┌──

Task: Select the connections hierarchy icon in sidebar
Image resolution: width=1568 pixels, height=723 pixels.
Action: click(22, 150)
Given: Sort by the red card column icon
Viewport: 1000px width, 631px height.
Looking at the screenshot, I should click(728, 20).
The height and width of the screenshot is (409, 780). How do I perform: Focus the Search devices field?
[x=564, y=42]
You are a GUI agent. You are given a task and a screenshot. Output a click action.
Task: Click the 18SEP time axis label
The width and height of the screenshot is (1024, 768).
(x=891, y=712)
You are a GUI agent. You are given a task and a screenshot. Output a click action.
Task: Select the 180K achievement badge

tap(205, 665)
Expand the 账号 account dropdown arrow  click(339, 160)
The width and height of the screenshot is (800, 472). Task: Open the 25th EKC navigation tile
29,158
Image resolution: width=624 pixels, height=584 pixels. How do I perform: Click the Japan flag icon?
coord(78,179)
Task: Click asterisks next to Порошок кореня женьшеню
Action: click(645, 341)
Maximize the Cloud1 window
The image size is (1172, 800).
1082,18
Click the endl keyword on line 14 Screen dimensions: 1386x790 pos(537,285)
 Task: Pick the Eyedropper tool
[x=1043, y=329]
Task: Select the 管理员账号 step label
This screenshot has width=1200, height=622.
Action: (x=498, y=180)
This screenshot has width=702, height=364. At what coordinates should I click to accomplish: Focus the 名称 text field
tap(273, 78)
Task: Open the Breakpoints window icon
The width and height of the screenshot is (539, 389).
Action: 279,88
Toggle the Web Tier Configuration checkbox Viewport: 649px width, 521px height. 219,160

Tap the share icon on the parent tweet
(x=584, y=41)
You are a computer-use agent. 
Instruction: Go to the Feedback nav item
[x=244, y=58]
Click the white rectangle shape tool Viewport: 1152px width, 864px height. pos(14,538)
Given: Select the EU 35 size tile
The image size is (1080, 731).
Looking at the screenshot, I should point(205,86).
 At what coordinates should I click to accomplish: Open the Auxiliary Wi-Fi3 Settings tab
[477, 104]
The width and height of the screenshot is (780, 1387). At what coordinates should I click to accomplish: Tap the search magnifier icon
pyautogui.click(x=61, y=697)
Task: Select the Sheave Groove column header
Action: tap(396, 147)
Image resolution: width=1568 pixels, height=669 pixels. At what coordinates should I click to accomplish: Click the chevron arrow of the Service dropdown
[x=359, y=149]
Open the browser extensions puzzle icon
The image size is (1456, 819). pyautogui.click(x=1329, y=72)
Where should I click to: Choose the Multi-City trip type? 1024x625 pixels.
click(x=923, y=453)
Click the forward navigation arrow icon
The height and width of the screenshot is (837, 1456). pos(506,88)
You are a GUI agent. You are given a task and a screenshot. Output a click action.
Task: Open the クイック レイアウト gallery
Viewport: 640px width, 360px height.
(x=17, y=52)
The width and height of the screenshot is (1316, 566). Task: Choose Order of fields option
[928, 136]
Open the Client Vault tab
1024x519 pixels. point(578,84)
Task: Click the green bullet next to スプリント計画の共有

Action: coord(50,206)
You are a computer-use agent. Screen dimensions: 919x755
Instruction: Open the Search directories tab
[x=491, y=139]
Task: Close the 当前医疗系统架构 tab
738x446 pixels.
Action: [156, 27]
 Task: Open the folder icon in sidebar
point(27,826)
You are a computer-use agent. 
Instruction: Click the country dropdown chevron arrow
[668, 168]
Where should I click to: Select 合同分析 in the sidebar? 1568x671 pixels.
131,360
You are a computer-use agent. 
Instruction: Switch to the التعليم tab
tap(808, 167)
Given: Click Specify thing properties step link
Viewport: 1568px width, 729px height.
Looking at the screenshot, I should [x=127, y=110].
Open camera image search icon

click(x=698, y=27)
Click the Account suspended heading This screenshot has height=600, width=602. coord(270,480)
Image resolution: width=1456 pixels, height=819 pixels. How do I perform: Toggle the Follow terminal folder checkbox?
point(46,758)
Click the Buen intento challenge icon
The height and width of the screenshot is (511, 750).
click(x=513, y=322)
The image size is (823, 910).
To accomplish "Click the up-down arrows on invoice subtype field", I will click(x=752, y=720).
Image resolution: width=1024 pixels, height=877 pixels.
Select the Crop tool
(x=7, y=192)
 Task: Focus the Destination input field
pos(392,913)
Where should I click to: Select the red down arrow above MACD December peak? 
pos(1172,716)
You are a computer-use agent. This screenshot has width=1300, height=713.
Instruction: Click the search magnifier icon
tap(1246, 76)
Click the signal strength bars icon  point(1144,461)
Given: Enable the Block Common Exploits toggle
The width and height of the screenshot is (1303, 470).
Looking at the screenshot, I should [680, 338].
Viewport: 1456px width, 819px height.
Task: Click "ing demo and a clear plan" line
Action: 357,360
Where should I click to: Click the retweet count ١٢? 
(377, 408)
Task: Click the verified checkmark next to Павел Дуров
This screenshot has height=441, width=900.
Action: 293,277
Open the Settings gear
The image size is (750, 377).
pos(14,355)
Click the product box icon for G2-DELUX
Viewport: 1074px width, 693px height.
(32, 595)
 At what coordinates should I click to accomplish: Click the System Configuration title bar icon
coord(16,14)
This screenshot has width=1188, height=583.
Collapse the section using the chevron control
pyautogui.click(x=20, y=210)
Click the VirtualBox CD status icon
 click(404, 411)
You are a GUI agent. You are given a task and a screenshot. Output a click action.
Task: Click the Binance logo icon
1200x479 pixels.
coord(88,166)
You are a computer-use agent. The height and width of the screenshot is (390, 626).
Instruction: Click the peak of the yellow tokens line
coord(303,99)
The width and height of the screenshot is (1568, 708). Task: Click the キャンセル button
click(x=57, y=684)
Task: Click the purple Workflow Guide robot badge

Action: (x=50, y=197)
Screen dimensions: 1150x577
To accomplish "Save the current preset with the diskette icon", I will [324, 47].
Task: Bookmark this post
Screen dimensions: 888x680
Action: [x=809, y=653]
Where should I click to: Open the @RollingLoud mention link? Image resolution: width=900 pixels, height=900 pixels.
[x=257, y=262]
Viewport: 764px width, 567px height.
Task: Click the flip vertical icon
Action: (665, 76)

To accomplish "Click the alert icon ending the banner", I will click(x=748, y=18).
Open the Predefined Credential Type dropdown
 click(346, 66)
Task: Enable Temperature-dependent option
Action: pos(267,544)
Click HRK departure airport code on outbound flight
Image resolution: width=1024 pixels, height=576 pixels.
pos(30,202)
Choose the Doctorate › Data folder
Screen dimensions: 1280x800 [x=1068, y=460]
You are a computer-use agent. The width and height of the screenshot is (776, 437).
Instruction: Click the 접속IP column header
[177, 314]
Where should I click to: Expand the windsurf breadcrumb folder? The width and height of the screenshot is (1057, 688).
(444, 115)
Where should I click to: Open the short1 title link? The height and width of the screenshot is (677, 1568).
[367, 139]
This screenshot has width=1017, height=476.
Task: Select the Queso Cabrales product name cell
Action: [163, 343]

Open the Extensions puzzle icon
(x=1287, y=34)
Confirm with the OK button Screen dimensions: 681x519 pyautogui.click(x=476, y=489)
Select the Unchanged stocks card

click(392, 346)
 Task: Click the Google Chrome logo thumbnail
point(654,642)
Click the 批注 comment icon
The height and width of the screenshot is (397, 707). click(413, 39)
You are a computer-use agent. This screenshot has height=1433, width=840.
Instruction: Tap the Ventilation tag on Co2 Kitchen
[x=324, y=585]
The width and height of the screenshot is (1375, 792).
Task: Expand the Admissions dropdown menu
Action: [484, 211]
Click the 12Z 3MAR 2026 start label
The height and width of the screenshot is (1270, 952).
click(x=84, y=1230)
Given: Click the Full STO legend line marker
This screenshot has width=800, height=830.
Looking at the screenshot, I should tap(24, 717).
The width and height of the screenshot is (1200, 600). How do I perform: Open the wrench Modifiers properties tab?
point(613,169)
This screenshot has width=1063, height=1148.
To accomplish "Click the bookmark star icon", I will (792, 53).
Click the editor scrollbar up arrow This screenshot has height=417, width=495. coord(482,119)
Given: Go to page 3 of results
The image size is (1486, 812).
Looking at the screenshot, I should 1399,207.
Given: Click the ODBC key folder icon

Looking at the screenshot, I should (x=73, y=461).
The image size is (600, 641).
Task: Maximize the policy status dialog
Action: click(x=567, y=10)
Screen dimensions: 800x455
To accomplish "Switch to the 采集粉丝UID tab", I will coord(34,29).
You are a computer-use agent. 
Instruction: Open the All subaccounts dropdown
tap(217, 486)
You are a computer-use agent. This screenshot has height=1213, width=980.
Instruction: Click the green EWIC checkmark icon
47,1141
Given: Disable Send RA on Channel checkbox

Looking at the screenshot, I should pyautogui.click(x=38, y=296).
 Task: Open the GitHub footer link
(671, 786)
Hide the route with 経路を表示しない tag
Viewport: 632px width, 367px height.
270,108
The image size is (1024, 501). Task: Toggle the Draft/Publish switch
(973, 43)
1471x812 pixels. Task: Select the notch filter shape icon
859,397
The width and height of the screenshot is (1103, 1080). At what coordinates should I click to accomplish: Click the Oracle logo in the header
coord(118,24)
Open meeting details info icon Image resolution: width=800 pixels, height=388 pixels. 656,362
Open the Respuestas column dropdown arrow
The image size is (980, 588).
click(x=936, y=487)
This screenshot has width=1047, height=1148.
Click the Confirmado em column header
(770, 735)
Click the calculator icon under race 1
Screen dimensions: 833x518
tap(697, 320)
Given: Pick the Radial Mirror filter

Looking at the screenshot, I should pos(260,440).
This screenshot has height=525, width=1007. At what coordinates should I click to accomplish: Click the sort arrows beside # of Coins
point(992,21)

└──

» **Problem to work on**:
Copy each line of the preceding data that contains the string "step".

» **Written response**:
Task: Select the 管理员账号 step label
Given: Click Specify thing properties step link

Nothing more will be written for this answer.